Sopravvivere contro ogni previsione: un percorso di resilienza lungo 14 anni nella lotta contro il melanoma al quarto stadio.
Nel 2010, all'età di 48 anni, Jennifer Ficko ricevette una diagnosi che le cambiò la vita: melanoma al quarto stadio. Quello che inizialmente sembrava un nodulo innocuo sulla testa si trasformò in uno shock durante il Giorno del Ringraziamento, quando i medici confermarono i suoi peggiori timori. Il mondo di Jennifer e della sua famiglia cambiò radicalmente da un giorno all'altro, mentre si trovavano ad affrontare la dura realtà di un cancro in fase avanzata. Con poche opzioni a disposizione, Jennifer e i suoi cari cercarono aiuto e alla fine si rivolsero a specialisti di spicco dello Smilow Cancer Hospital di Yale.
Inizialmente, Jennifer si è sottoposta a un intervento chirurgico per rimuovere il tumore e i linfonodi interessati. Ha anche partecipato a studi clinici che esploravano gli inibitori dei checkpoint immunitari come Yervoy (ipilimumab) e successivamente una terapia combinata con Nivolumab. Sebbene abbia ottenuto alcuni risultati positivi, Jennifer ha dovuto affrontare gravi effetti collaterali, tra cui distacco della retina e perdita dell'udito, ma ha continuato a lottare.
Una svolta si è avuta nel 2017, quando la sua oncologa, la dottoressa Harriet Kluger, le ha consigliato di partecipare a una sperimentazione clinica innovativa presso lo Yale Cancer Center, incentrata sulla terapia con linfociti infiltranti il tumore (TIL). In questo approccio all'avanguardia, i ricercatori hanno prelevato ed espanso i suoi stessi linfociti T, che sono stati poi reintrodotti nel suo corpo per potenziare la risposta immunitaria contro il cancro. L'intenso trattamento ha provocato forti reazioni fisiche, ma alla fine ha iniziato a ridurre le dimensioni dei tumori.

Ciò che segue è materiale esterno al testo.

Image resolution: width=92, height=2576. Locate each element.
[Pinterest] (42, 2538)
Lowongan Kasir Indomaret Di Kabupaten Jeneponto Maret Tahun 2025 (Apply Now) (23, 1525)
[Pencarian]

Il percorso di guarigione di Jennifer è stato lungo e impegnativo. La sua forza e la sua resilienza, unite al costante sostegno della sua famiglia, l'hanno aiutata a superare questo periodo difficile. Oggi Jennifer è libera dal cancro da oltre sette anni. A 61 anni, ripercorre il suo cammino con gratitudine e consapevolezza, sottolineando come positività e resilienza siano fondamentali nella lotta contro il cancro. I suoi figli, ispirati dalla storia della madre, stanno ora intraprendendo carriere in ambito medico.
La storia di Jennifer sottolinea il potenziale trasformativo della terapia TIL, che da allora ha ricevuto l'approvazione accelerata della FDA, e offre speranza a innumerevoli pazienti che affrontano battaglie altrettanto difficili. La sua resilienza e la sua determinazione a vivere pienamente servono da faro di speranza, illustrando che con il supporto della famiglia, i progressi in Trattamento del cancroCon un atteggiamento positivo, i miracoli possono accadere.